Há, é verdade, a questão mal-resolvida da nossa transição democrática, que na falta de disposição real de varrer o "entulho autoritário", acabou por incorpora-lo -- como seu viu, já nos anos 80, no PMDB, o curioso e acidental sujeito político-partidário hegemônico da redemocratização. Não foi a Ditadura Militar que perdoou os torturadores, ele sequer reconheceu qualquer violência para poder perdoa-la, foi o STF da democracia, cuja quase unanimidade dos membros foi escolhida por governos eleitos diretamente e aprovada por um senado na mesma situação, que reconheceu a existência de violações e as anistiou usando-se da expressão vazia dos "crimes conexos". Não diríamos que houve, sequer, uma pacto político estável durante a estadia de Dilma no poder, como diria o mestre Idelber Avelar na sua série sobre o "enigma de Junho" -- na feliz reativação do Biscoito Fino e a Massa -- conforme avaliamos no post deste blog sobre um ano do governo Dilma.

A queda nas pesquisas é natural. A larga vantagem de Dilma é, obviamente, inflada, posto que em nenhuma ocasião das últimas três eleições, o PT, seja com Lula ou com Dilma, conseguiu mais do que 50% dos votos válidos -- calcule então nas atuais circunstâncias --, portanto, o pleito em disputa, apesar de toda histeria a cada movimento, é apertadíssimo e só deve ter uma solução no segundo turno. A vantagem é recall, a vantagem real certamente é menor do que isso, mas nenhuma pesquisa irá calcular isso para trabalhar com a ansiedade da direção petista face às quedas e, assim, negociar uma queda à direita por parte do segundo governo Dilma ou do terceiro governo Lula. 

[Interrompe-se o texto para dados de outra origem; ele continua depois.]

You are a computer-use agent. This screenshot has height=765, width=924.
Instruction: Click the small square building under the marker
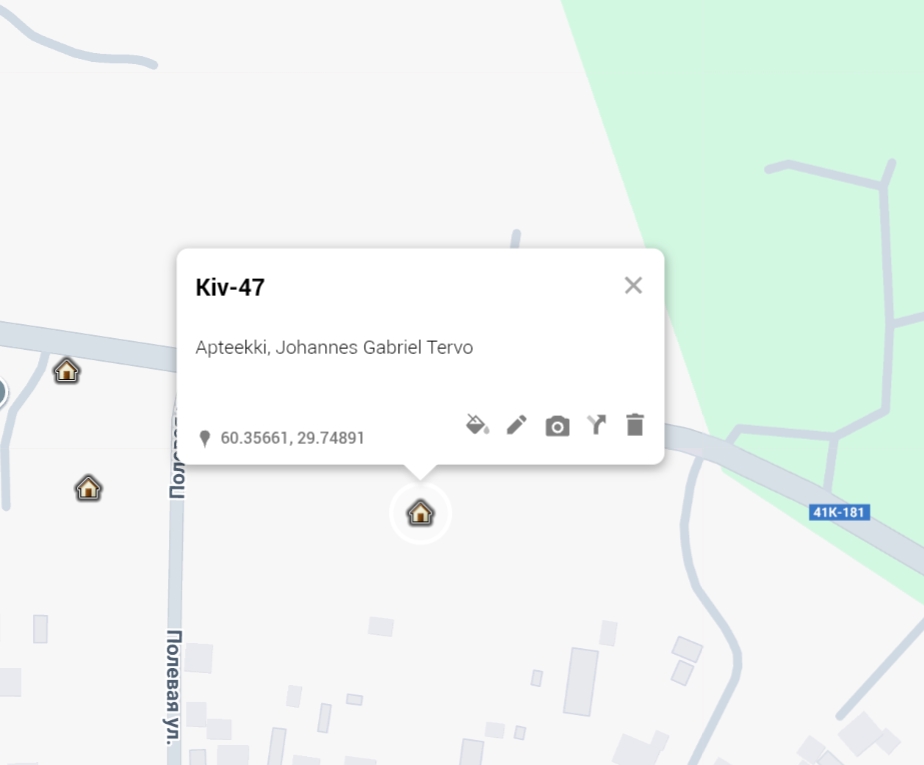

A genérica leitura de que "tudo depende da economia" pouco quer dizer. Para os não-proprietários sempre há crise econômica -- que pode ser maior ou menor --, para os proprietários raramente isso acontece, mas quando acontece, e só aí, é que se fala em crise. O fato é que a política social-democrata aqui, e em toda parte, fracassou na tentativa de distribuir renda sem modificar a forma de exercício da propriedade: até as pedrinhas da rua sabem, embora nem sempre admitam, que a inflação europeia dos anos 70 era a maneira como o capital tentava anular, na formação dos preços, os ganhos salariais conquistados pelos sindicatos. Não era nada fruto de qualquer mistério ou de alguma lei transcendente que foi violada. Mas a social-democracia, embora pudesse saber, não foi capaz de admitir ou agir em relação a isso. E compactuou, como compactua, com o desmonte do Estado de Bem-Estar Social. As cartas estão na mesa e a situação se tornou mais tensa do que, em uma situação habitual, já tornaria, com a interdição do debate nos últimos quatro anos -- e o que iria acontecer em alguns anos, precipitou. E agora cai uma tempestade.